I had no idea that this place existed in SF. I hope your trip was enjoyable!


----------



## Oregon_Camper (Sep 13, 2004)

Nice way to go if you want a see San Francisco. Love the view!!!


----------



## tomandamber (May 17, 2006)

I'm glad you liked the campground, and the weather was nice. it can get very cold when the fog is in. That campground is only 15min from my house. I hope your family had fun in san francisco....

tom....


----------



## JerseyGirl86 (Mar 30, 2009)

What a beautiful place! I said this once on here before, but there's a similar place here in Strathmere, NJ (not RIGHT on the beach, though) that we're dying to stay at. But I have to say....your view is quite a bit more breathtaking than mine. Looks like you had great weather!


----------



## California Jim (Dec 11, 2003)

JerseyGirl86 said:


> ... Looks like you had great weather!


That reminds me of something I didn't mention in the review. During our first two days there the weather was super windy, even by coastal SF standards, and really almost a low level hurricane. The winds were sustained at 40MPH with gusts up to 60MPH !

The trailer felt like there was a man jumping on the bumper as it was rocking so hard. I stood outside and could actully watch the already tight stabilizers moving on the blocks as the camper was assulted broadside by the winds. This wind combined with overnight temps of 48 made for a really brisk couple of days!

It all settled down after two days and left the bay area with brilliant clear blue skies and the glorious photo-op you see here.

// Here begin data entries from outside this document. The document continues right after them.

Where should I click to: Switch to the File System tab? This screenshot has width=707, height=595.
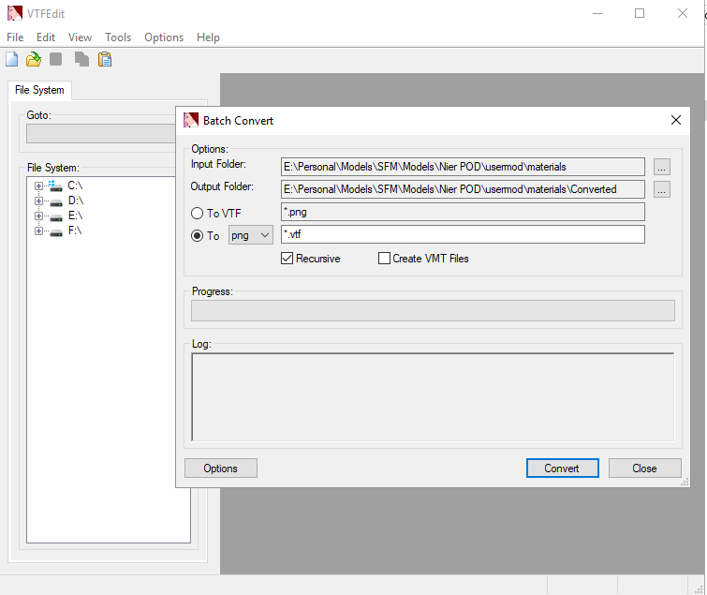(x=39, y=90)
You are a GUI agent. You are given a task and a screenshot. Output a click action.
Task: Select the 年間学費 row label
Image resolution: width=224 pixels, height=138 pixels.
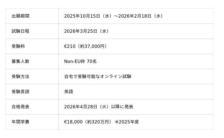coord(20,122)
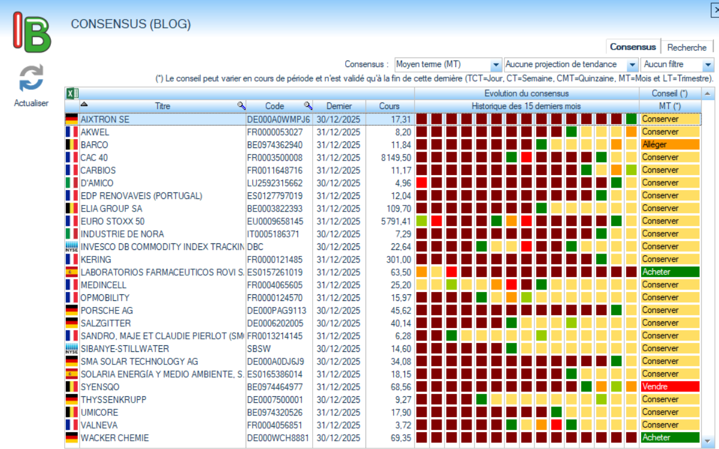Expand the Aucune projection de tendance dropdown
This screenshot has width=719, height=449.
coord(632,65)
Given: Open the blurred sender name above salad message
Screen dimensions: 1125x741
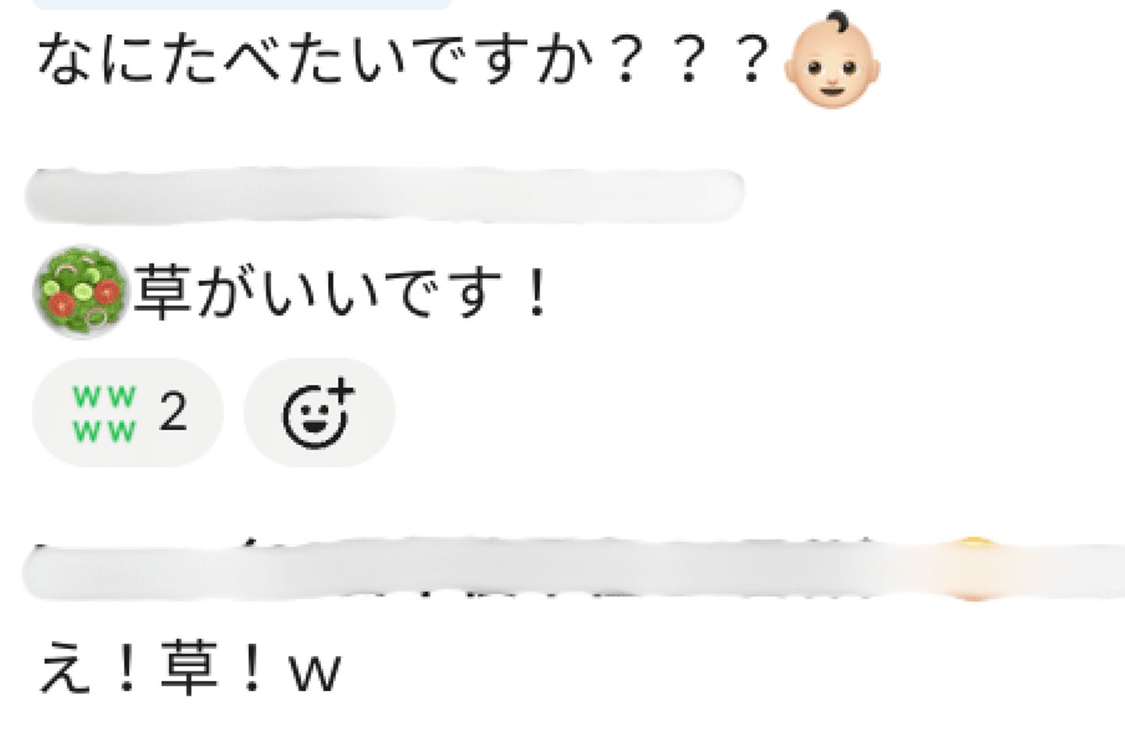Looking at the screenshot, I should coord(384,194).
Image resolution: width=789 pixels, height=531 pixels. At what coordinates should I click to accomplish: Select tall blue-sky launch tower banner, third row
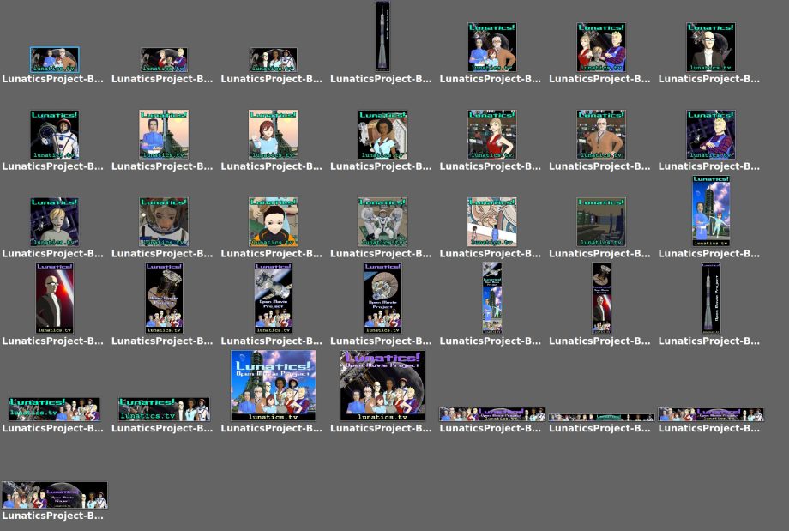click(710, 211)

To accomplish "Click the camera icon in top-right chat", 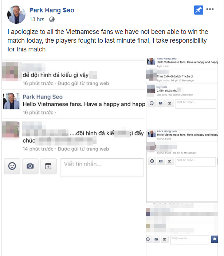I will pyautogui.click(x=161, y=103).
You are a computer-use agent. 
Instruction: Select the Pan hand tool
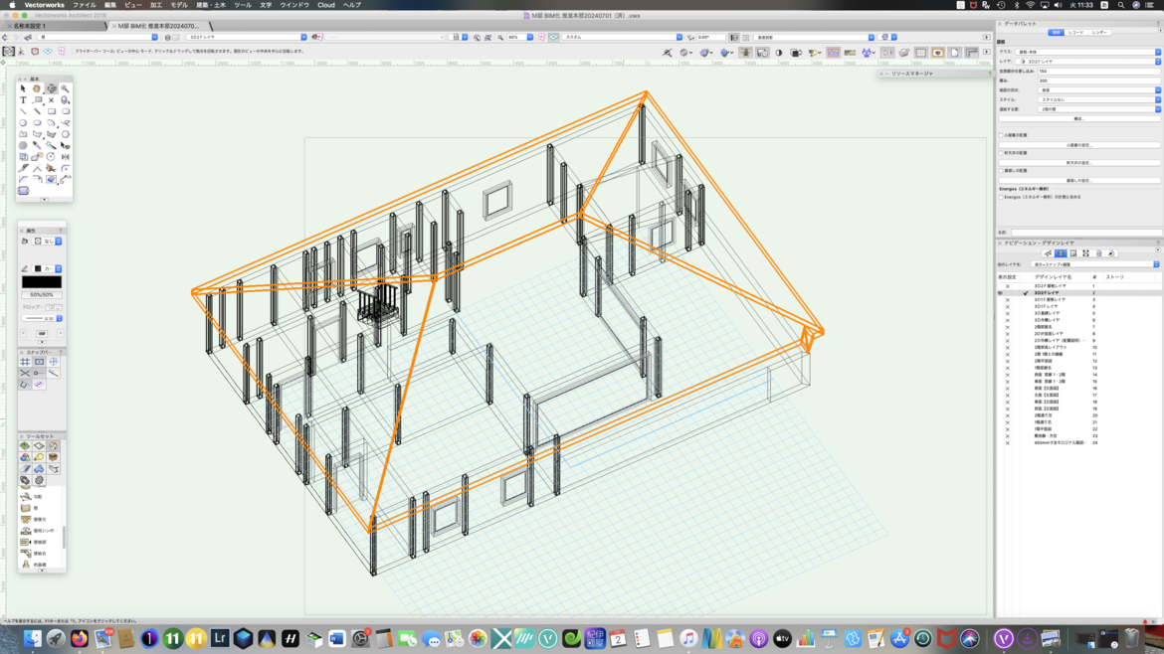tap(37, 88)
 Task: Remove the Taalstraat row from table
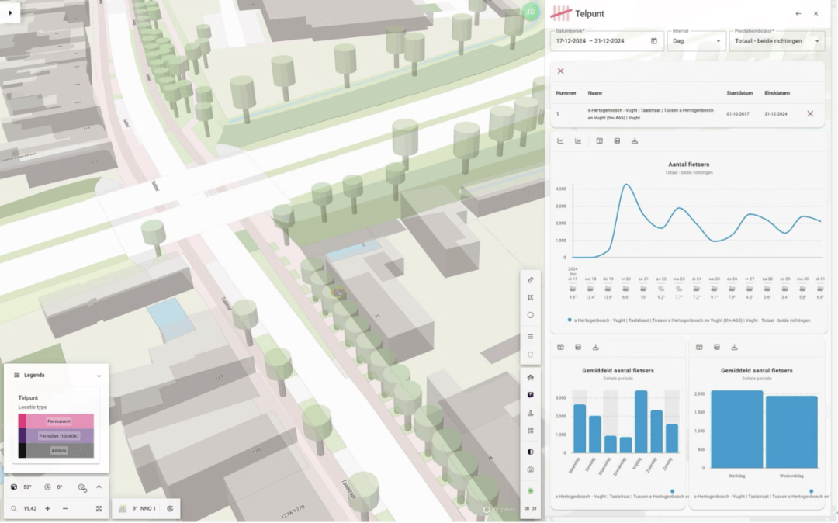(x=810, y=114)
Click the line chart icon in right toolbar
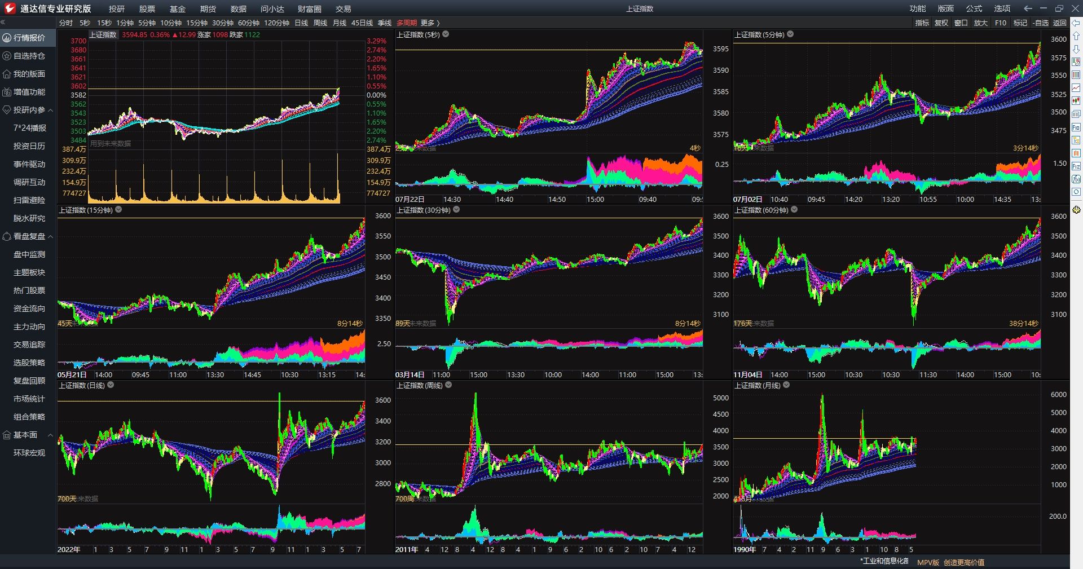1083x569 pixels. point(1076,87)
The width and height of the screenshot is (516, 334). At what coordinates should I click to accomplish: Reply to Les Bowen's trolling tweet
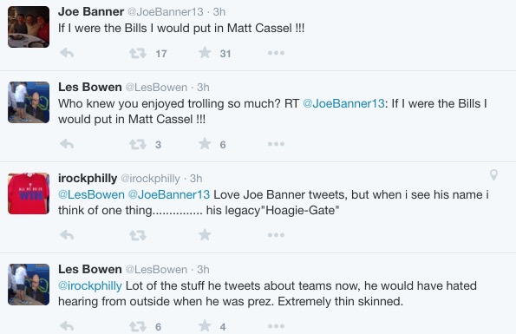[x=67, y=144]
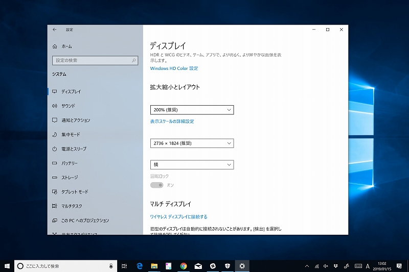The height and width of the screenshot is (272, 409).
Task: Click the back arrow in Settings header
Action: (x=55, y=30)
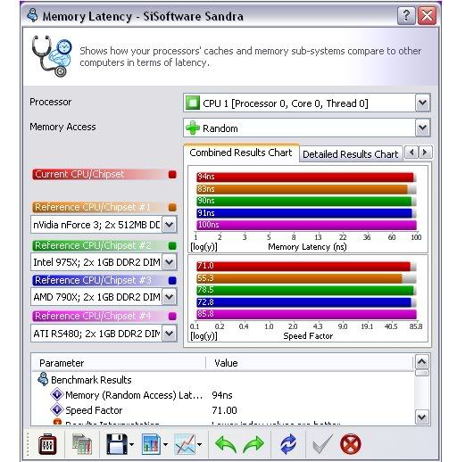Screen dimensions: 457x462
Task: Open the benchmark options slider-panel icon
Action: tap(47, 444)
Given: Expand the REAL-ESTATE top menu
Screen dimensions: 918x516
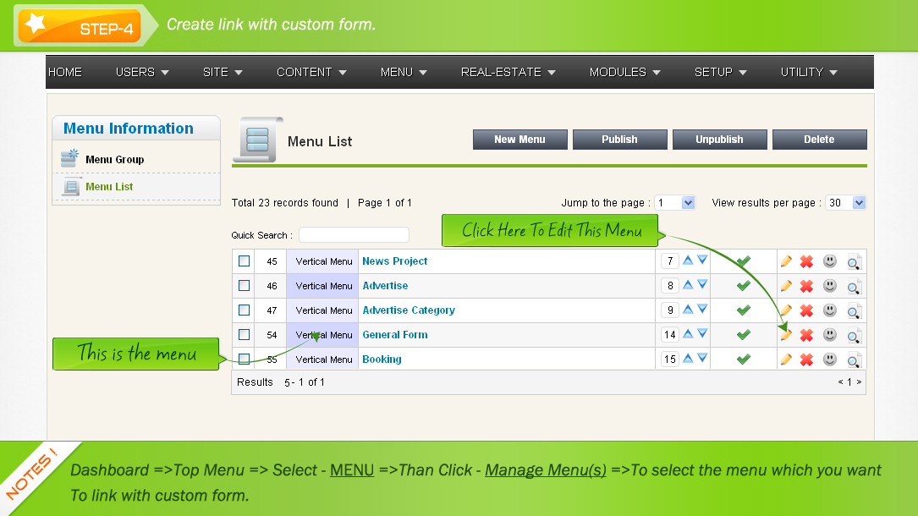Looking at the screenshot, I should pyautogui.click(x=508, y=73).
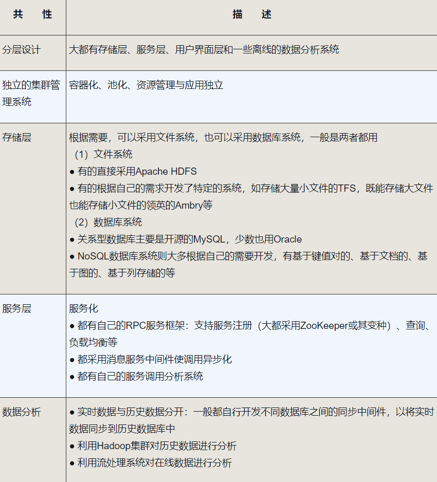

When I got home the entire wind facing side of the camper was crusted with salty dirt that had to be blasted off. I also had to wash the truck twice during the week we were there. The beach is beautiful, but man that salt is a killer on all your metal parts. My safety chains and the cams from my Reese system were all discolored from the exposure.


----------



## mike (Dec 17, 2006)

jim thanks for the review, We are staying there this summer on our nine week trip. It seems like it is exactly as people have written in rv reviews. We plan on using it as our base in late july to see San Fran and maybe do some beach stuff. Thanks


----------